Community Work

10/09/2013 16:00

In the Kopan area many dogs are free-roaming, whether individually owned, or community dogs.  A holistic approach, based on the participation of the local people, aims to change attitudes and improve the welfare of all dogs in the community.

 

Assisting with care & treatment

Community Dog Welfare provides practical assistance with care and veterinary treatment for owned and community dogs.  This has built a relationship with the local people and encourages them to care for their dogs and seek help when needed.

Local dogs await their anti-rabies vaccination

 

Community Dog Health Programmes

The Community Dog Health Programme aims to improve dog health, control rabies, manage the dog population and promote a healthy safe environment for the community.  The overall goal is to develop awareness and responsibility, on the part of both the community and local government, for the management and well-being of owned and community dogs throughout Kapan VDC.  

Together with Kapan VDC and Himalayan Animal Rescue Trust (HART), we hold annual dog health programmes, working with the community to build awareness and demonstrate how dog welfare relates to the whole community.  Starting from Payutar, the plan is to progressively cover all wards of Kapan VDC.  There has been a positive response with local people bringing in community dogs as well as their own for treatment.  Ani Gompa and Kopan Gompa bring in their owned dogs and sponsor operations and vaccinations for the local dogs in their vicinity.  

The first programme, held in May 2011, included a household survey and dog census, followed by de-worming, spaying and anti-rabies vaccination in Wards 8 and 9 of Kapan VDC.  Following a request from the VDC, the programme was expanded to include Wards 6 and 7 in May 2012, and Ward 2 in 2013.  The third phase was carried out in April 2013, with the VDC taking over responsibility for the anti-rabies vaccination part of the programme.  

The annual Dog Health Programme caters to all dogs in the community, as many of the owned dogs are also free-roaming and intermingle with the street dogs.  The aim of CDW is to improve the lives of all dogs in the community through the active participation of local people.

 

Dog Health Programme 2013

The third phase of the programme took place in April 2013.  Working with the local people, in collaboration with Kapan VDC and the Himalayan Animal Rescue Trust (HART), the programme extended from Wards 6, 7, 8 and 9 covered last year, to include Ward 2.  An awareness campaign was followed by a household survey, carried out on Saturday 6 April by 30 Class 9 students from Shree Yagyamati Secondary School, Payutar and Shree Gram Shichya Mandir High School, Kapan.  These activities informed the households, recorded both owned and community dogs and gave people the opportunity to register their dogs for treatment.  All community dogs were recorded and females identified for spaying. 
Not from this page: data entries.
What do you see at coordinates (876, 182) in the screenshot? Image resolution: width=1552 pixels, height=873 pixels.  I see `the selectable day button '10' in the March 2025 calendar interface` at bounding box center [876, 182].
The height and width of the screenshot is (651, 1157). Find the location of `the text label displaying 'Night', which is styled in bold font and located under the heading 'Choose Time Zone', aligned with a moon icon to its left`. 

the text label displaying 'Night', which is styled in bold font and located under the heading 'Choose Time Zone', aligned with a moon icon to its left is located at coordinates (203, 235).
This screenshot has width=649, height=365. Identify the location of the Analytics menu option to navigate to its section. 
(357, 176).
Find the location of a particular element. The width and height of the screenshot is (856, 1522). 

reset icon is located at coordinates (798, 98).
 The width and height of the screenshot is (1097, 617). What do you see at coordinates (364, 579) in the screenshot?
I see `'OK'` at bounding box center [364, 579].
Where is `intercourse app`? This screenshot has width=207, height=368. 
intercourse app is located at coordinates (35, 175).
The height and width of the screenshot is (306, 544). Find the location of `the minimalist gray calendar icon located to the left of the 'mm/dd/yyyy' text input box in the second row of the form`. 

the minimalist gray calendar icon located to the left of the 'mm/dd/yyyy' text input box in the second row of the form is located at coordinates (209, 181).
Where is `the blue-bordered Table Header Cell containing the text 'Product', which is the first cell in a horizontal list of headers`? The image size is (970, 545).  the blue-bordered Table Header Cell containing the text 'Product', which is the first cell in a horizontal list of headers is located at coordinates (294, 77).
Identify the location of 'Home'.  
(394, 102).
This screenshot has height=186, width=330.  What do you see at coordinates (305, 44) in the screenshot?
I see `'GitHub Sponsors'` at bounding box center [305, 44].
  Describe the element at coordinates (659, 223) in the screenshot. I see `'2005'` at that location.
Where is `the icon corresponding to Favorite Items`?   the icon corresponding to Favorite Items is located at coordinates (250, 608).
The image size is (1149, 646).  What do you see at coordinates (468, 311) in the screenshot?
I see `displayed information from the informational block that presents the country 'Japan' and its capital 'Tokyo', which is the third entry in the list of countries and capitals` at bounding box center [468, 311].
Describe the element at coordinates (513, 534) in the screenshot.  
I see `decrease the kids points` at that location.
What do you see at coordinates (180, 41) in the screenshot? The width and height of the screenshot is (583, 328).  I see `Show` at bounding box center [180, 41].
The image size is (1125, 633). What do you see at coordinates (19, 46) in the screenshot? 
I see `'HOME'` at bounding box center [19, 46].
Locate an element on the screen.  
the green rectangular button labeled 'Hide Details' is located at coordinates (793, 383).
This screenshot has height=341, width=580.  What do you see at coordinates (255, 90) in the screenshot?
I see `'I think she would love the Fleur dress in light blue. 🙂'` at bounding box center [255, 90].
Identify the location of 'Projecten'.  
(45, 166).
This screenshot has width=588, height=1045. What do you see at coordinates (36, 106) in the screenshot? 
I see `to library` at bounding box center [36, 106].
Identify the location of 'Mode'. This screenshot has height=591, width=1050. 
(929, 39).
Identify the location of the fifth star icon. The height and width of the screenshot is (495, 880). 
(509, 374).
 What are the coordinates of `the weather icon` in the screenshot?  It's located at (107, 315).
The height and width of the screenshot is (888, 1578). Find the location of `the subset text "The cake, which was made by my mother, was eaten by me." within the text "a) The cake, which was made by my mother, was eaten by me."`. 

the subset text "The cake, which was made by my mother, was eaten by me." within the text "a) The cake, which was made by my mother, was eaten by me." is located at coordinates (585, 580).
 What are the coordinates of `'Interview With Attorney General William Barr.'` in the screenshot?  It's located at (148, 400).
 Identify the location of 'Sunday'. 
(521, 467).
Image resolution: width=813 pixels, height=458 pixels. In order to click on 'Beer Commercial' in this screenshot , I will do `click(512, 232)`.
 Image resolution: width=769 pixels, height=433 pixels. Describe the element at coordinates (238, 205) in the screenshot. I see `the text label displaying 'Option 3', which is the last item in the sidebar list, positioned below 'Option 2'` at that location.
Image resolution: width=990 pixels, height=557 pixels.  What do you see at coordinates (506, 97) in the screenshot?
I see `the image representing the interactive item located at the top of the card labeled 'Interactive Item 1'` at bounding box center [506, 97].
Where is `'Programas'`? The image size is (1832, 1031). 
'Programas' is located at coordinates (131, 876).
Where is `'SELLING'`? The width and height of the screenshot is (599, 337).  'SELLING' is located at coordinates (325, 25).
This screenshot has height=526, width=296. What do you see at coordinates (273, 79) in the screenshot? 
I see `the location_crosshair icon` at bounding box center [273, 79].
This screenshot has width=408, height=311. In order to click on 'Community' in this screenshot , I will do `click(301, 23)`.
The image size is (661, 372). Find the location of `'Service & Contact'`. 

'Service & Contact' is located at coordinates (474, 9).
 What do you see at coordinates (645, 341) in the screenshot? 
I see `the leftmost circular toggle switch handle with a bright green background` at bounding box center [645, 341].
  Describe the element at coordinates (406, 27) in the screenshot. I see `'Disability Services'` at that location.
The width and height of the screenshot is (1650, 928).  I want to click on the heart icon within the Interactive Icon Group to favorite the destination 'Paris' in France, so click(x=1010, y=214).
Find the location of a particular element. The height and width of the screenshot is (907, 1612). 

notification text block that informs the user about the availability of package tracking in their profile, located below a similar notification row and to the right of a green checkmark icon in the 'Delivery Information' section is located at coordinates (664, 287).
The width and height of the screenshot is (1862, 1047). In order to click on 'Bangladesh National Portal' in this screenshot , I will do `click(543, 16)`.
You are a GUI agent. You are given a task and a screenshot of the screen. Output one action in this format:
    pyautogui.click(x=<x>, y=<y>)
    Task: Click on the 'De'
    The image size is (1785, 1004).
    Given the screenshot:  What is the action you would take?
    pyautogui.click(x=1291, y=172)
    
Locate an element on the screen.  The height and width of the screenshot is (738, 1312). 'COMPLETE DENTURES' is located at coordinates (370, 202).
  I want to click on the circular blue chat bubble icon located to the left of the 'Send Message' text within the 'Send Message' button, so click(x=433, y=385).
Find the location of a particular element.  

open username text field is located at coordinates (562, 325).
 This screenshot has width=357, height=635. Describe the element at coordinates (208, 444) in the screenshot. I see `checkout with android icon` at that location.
Preparing students for the survey at Shree Yagyamati school

 

De-worming of 117 dogs was carried out at two locations, Payutar Ward 8 and Bangalamukhi temple Ward 2, on Saturday 13 April.  A further 63 dogs were de-wormed later, including dogs in the shelter, making a total of 180.

Giving de-worming tablets

 

The HART veterinary team carried out 47 spaying and neutering operations over 3 days, 17 to 19 April, in a field clinic in Payutar. 

 

Spaying operation in the field clinic

 

Post operation monitoring and medication was carried out by HART and Community Dog Welfare.  Monitoring was conducted for two days, 20 and 21 April, while on the third day only those with problems were observed.  Six dogs, 3 female and 3 male, required some treatment for minor redness, swelling, pain and infection.  By the third day of monitoring, all were improving and further treatment was not expected to be needed.  One female was retained in the shelter for a few more days after her wound opened.

Monitoring after spaying operation

 

This year local government took on responsibility for the anti-rabies vaccination.  195 dogs were vaccinated on 27 April by veterinary staff from the District Livestock Office with vaccine provided by Kapan VDC.  The Kapan VDC proposes to undertake the anti-rabies vaccination programme in the VDC in future years.

Young girl holds her dog for the anti-rabies vaccination

Technician administers rabies vaccination to dog at Bangalamukhi temple

 

Programme Results 2011, 2012 and 2013

The following bar chart summarises the numbers of dogs de-wormed, neutered and vaccinated during the three phases of the programme to date.

 

Community Dog Welfare Kopan would like to thank Kapan VDC, Himalayan Animal Rescue Trust, Himalayan Animal Treatment Centre (HAT) UK, Kathmandu Veterinary Clinic, Linda Sherpa, Rewat Timilsina, and the student volunteers for their help and support.  Above all, the success of the programme rests with the local people, including nuns and monks at the monasteries, who participated in the programme by bringing dogs both private and from the community, to be treated.